Ces derniers jours, Gholamhossein Mohseni Ejei, chef de la justice iranienne, l’avait ouvertement dit : désormais, les principales figures des protestations qui déferlent sur le pays vont commencer à être pendues. Cette tragique promesse a malheureusement été tenue, souligne Mauro Indelicato dans le journal italien «Il Giornale».

Ces dernières heures, les autorités de Téhéran elles-mêmes ont annoncé l’exécution de la condamnation à mort d’un jeune homme de 23 ans. Il s’appelait Mohsen Shekari et, selon l’acte d’accusation, il était coupable « d’avoir combattu et dégainé son arme dans l’intention de tuer, de semer la terreur et de troubler l’ordre et la sécurité de la société ».

Qui était le manifestant tué

Les manifestations en Iran durent depuis maintenant trois mois. Une période qui commence à effrayer les dirigeants de la République islamique. À partir de 1979, année de la révolution qui a porté les ayatollahs au pouvoir, les moments de tension ont été nombreux et ont abouti à de grandes manifestations de rue. Mais les émeutes n’ont jamais duré plus d’un ou deux mois.

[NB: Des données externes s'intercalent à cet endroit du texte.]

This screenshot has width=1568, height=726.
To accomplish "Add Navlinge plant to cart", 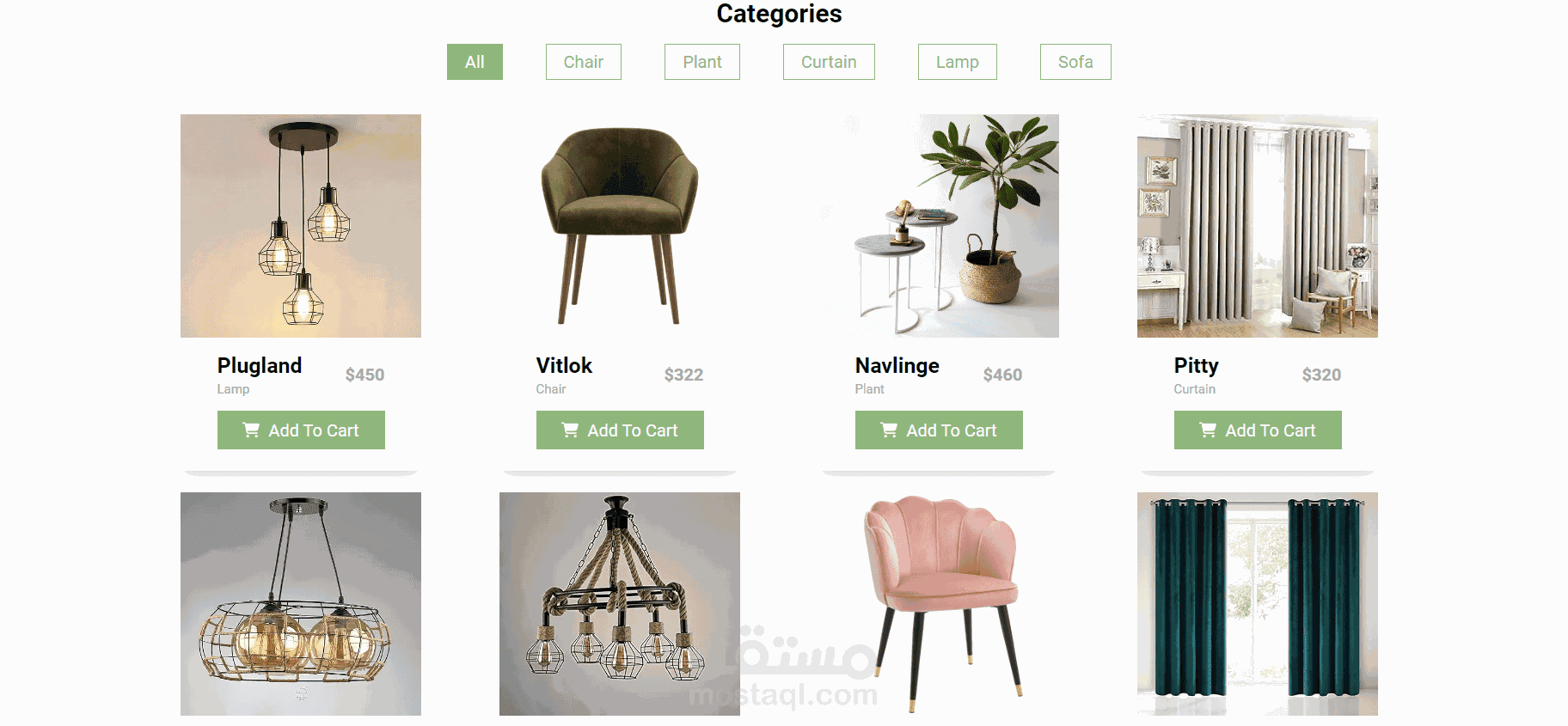I will (x=939, y=430).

D’où sans doute l’idée d’appliquer un poing dur contre les visages les plus populaires des manifestations. Lorsqu’Ejei a annoncé lundi le début des exécutions parmi les manifestants accusés et condamnés, dans les mêmes heures, la main du bourreau s’est déplacée pour pendre quatre personnes accusées d’être des espions israéliens. Cependant, il s’agissait d’accusés arrêtés en mai et qui n’avaient donc rien à voir avec les manifestations actuelles, qui ont au contraire commencé en septembre après la mort dans un commissariat de la jeune Masha Amini.

Une action démonstrative afin de montrer comment le pouvoir judiciaire est désormais définitivement acquis aux autorités de la République islamique. Aujourd’hui, avec la pendaison de Mohsen Shekari, nous sommes donc entrés au cœur de la phase la plus dure de la répression iranienne.

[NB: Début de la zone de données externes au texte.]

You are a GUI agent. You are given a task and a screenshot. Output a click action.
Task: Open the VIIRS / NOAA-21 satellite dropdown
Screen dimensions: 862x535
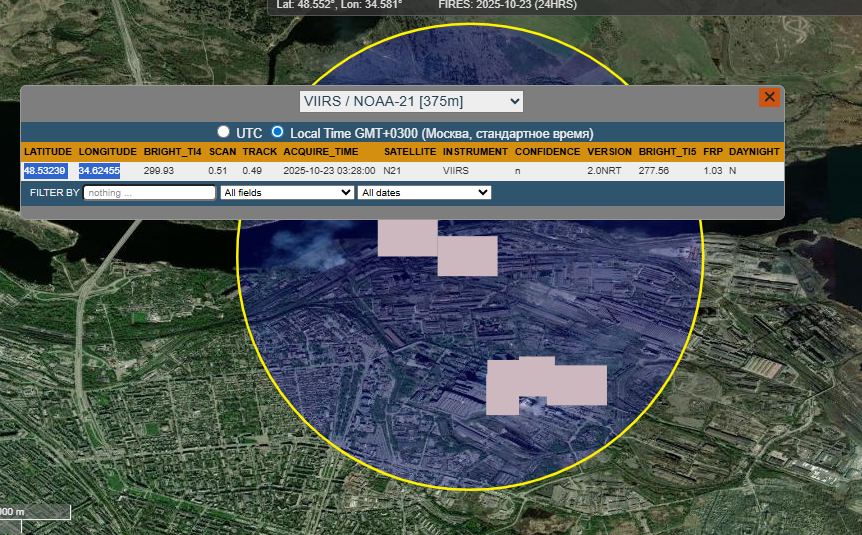[411, 101]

Shekari avait été arrêté à Téhéran lors d’un des blocages organisés dans les rues de la capitale. Selon ses accusateurs, il a intentionnellement sorti un poignard de sa poche pour s’en prendre à l’un des Gardiens de la révolution présents dans la zone. Non seulement cela, mais étant l’un des jeunes les plus engagés dans les soulèvements, les allégations comprennent d’autres infractions.

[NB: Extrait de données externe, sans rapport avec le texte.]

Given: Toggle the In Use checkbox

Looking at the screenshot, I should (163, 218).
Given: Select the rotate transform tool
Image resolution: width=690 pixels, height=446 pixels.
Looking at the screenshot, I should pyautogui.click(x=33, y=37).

Le jeune homme, notamment, a également été accusé d’avoir troublé l’ordre social et d’avoir porté atteinte à la sécurité. En outre, son comportement étant considéré comme contraire aux lois morales, c’est pourquoi Shekari a également été accusé d’«inimitié contre Dieu». D’où la condamnation à mort contre laquelle son avocat avait fait appel ces derniers jours. Toutefois, l’appel a été rejeté dans la matinée, et la peine a dramatiquement été exécutée immédiatement après. Shekari, selon le récit de son dernier compagnon de cellule, était un garçon âgé de 23 ans passionné de jeux vidéo et occupant un emploi tranquille dans un café de Téhéran. Une vie normale, écourtée si tôt dans une tentative iranienne de terroriser les manifestations en cours.

Réactions à l’intérieur du pays des Mollahs

Evidemment de l’extérieur, les réactions sont toutes négatives. Les gouvernements européens ont demandé à l’Iran de ne plus procéder à de nouvelles exécutions. Amnesty International a parlé de dizaines de citoyens toujours enfermés dans des cellules auxquelles pèse le risque de la peine capitale.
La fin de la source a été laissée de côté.